> Exercise description
All records below are to be set down exactly, each character intact.

> Records

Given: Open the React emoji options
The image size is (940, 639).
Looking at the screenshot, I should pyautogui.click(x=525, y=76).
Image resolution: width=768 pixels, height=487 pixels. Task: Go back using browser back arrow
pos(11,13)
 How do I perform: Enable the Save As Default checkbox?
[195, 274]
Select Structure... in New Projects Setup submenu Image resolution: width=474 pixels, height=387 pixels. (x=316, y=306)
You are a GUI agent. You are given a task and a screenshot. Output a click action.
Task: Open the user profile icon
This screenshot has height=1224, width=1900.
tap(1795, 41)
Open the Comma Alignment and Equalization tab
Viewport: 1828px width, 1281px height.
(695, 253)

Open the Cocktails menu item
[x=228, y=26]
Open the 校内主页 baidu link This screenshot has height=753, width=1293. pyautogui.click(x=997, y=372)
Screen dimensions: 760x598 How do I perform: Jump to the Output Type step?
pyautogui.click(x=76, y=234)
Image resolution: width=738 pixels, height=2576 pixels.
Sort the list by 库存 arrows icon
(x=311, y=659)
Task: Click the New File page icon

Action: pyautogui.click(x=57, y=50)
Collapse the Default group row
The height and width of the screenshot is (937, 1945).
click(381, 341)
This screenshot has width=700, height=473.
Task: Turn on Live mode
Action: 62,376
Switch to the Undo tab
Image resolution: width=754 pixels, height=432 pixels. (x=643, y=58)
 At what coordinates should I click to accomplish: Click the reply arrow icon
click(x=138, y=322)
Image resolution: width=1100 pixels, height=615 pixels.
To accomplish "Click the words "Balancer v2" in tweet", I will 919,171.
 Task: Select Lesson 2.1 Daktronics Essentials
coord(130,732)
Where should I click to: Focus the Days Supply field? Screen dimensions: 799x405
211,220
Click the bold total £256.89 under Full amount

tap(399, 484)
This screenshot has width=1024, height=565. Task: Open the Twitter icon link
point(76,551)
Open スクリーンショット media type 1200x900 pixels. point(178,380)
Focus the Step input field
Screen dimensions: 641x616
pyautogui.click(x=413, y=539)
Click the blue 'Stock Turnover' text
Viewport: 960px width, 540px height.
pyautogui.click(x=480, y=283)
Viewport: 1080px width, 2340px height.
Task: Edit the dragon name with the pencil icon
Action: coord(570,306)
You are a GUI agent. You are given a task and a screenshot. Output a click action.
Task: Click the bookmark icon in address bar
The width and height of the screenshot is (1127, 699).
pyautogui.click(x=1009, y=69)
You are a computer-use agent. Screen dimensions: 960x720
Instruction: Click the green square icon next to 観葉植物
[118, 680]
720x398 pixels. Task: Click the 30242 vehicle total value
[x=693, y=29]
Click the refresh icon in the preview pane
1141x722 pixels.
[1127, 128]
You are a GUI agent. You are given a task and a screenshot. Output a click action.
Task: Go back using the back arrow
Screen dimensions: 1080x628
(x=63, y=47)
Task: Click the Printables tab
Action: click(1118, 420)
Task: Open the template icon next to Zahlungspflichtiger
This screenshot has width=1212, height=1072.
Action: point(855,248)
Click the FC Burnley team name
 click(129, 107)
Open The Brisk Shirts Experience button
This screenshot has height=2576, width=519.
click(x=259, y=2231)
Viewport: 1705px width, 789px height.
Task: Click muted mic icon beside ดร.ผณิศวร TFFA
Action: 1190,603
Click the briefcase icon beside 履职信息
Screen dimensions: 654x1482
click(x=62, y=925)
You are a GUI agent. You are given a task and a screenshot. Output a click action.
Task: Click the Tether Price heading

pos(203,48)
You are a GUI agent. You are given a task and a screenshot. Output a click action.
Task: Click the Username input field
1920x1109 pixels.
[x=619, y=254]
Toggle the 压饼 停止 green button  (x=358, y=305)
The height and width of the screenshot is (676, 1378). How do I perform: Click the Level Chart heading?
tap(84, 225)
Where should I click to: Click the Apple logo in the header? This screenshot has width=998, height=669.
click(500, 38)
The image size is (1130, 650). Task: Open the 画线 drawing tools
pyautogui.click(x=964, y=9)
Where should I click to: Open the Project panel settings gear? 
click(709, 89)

> Reply to the exercise
Given: Open the React emoji options
The image size is (940, 639).
Looking at the screenshot, I should pyautogui.click(x=525, y=76).
Image resolution: width=768 pixels, height=487 pixels. Task: Go back using browser back arrow
pos(11,13)
 How do I perform: Enable the Save As Default checkbox?
[195, 274]
Select Structure... in New Projects Setup submenu Image resolution: width=474 pixels, height=387 pixels. (x=316, y=306)
You are a GUI agent. You are given a task and a screenshot. Output a click action.
Task: Open the user profile icon
This screenshot has height=1224, width=1900.
tap(1795, 41)
Open the Comma Alignment and Equalization tab
Viewport: 1828px width, 1281px height.
(695, 253)

Open the Cocktails menu item
[x=228, y=26]
Open the 校内主页 baidu link This screenshot has height=753, width=1293. pyautogui.click(x=997, y=372)
Screen dimensions: 760x598 How do I perform: Jump to the Output Type step?
pyautogui.click(x=76, y=234)
Image resolution: width=738 pixels, height=2576 pixels.
Sort the list by 库存 arrows icon
(x=311, y=659)
Task: Click the New File page icon

Action: pyautogui.click(x=57, y=50)
Collapse the Default group row
The height and width of the screenshot is (937, 1945).
click(381, 341)
This screenshot has width=700, height=473.
Task: Turn on Live mode
Action: 62,376
Switch to the Undo tab
Image resolution: width=754 pixels, height=432 pixels. (x=643, y=58)
 At what coordinates should I click to accomplish: Click the reply arrow icon
click(x=138, y=322)
Image resolution: width=1100 pixels, height=615 pixels.
To accomplish "Click the words "Balancer v2" in tweet", I will 919,171.
 Task: Select Lesson 2.1 Daktronics Essentials
coord(130,732)
Where should I click to: Focus the Days Supply field? Screen dimensions: 799x405
211,220
Click the bold total £256.89 under Full amount

tap(399, 484)
This screenshot has width=1024, height=565. Task: Open the Twitter icon link
point(76,551)
Open スクリーンショット media type 1200x900 pixels. point(178,380)
Focus the Step input field
Screen dimensions: 641x616
pyautogui.click(x=413, y=539)
Click the blue 'Stock Turnover' text
Viewport: 960px width, 540px height.
pyautogui.click(x=480, y=283)
Viewport: 1080px width, 2340px height.
Task: Edit the dragon name with the pencil icon
Action: coord(570,306)
You are a GUI agent. You are given a task and a screenshot. Output a click action.
Task: Click the bookmark icon in address bar
The width and height of the screenshot is (1127, 699).
pyautogui.click(x=1009, y=69)
You are a computer-use agent. Screen dimensions: 960x720
Instruction: Click the green square icon next to 観葉植物
[118, 680]
720x398 pixels. Task: Click the 30242 vehicle total value
[x=693, y=29]
Click the refresh icon in the preview pane
1141x722 pixels.
[1127, 128]
You are a GUI agent. You are given a task and a screenshot. Output a click action.
Task: Go back using the back arrow
Screen dimensions: 1080x628
(x=63, y=47)
Task: Click the Printables tab
Action: click(1118, 420)
Task: Open the template icon next to Zahlungspflichtiger
This screenshot has width=1212, height=1072.
Action: point(855,248)
Click the FC Burnley team name
 click(129, 107)
Open The Brisk Shirts Experience button
This screenshot has height=2576, width=519.
click(x=259, y=2231)
Viewport: 1705px width, 789px height.
Task: Click muted mic icon beside ดร.ผณิศวร TFFA
Action: 1190,603
Click the briefcase icon beside 履职信息
Screen dimensions: 654x1482
click(x=62, y=925)
You are a GUI agent. You are given a task and a screenshot. Output a click action.
Task: Click the Tether Price heading

pos(203,48)
You are a GUI agent. You are given a task and a screenshot. Output a click action.
Task: Click the Username input field
1920x1109 pixels.
[x=619, y=254]
Toggle the 压饼 停止 green button  (x=358, y=305)
The height and width of the screenshot is (676, 1378). How do I perform: Click the Level Chart heading?
tap(84, 225)
Where should I click to: Click the Apple logo in the header? This screenshot has width=998, height=669.
click(500, 38)
The image size is (1130, 650). Task: Open the 画线 drawing tools
pyautogui.click(x=964, y=9)
Where should I click to: Open the Project panel settings gear? 
click(709, 89)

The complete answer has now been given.